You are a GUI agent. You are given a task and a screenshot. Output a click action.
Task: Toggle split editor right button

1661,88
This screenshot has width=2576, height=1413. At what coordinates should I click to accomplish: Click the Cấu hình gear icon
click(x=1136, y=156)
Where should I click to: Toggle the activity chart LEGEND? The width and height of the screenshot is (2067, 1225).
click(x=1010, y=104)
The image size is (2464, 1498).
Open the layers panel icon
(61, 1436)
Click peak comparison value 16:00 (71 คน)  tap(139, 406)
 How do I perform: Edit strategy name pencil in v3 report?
-------------------------
▶ Assigned task
Having found the line that contains "This screenshot has", set down that line and all the rest through the end of the records, exactly.

▶ Expected output
This screenshot has width=2576, height=1413. At what coordinates should I click to accomplish: Click the Cấu hình gear icon
click(x=1136, y=156)
Where should I click to: Toggle the activity chart LEGEND? The width and height of the screenshot is (2067, 1225).
click(x=1010, y=104)
The image size is (2464, 1498).
Open the layers panel icon
(61, 1436)
Click peak comparison value 16:00 (71 คน)  tap(139, 406)
 How do I perform: Edit strategy name pencil in v3 report?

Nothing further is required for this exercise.